TASK PROMPT:
Rewrite the material below, replacing every "screenshot" with "screen capture" and keeping everything else the same. Leave the pictures out of your version.

--- Start INFORMATION SUPPLIED ---

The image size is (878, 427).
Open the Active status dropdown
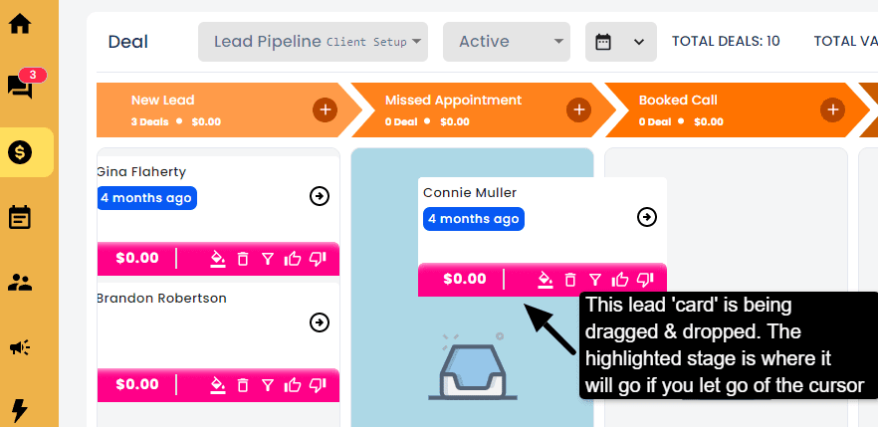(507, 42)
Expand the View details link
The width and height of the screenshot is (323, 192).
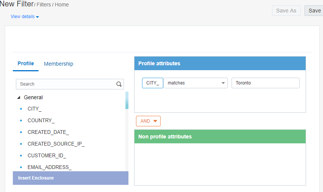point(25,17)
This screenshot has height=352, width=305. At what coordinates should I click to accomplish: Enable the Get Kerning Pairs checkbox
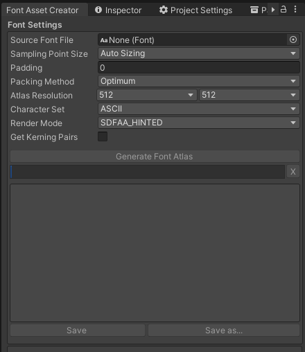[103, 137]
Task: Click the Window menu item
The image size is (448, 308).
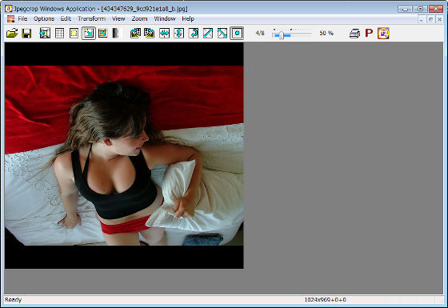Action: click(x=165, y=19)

--- End INFORMATION SUPPLIED ---

THE COMPLETED TASK:
The image size is (878, 427).
Open the Active status dropdown
(507, 42)
Expand the View details link
The width and height of the screen capture is (323, 192).
point(25,17)
This screen capture has height=352, width=305. At what coordinates should I click to accomplish: Enable the Get Kerning Pairs checkbox
[103, 137]
Task: Click the Window menu item
The image size is (448, 308).
Action: click(x=165, y=19)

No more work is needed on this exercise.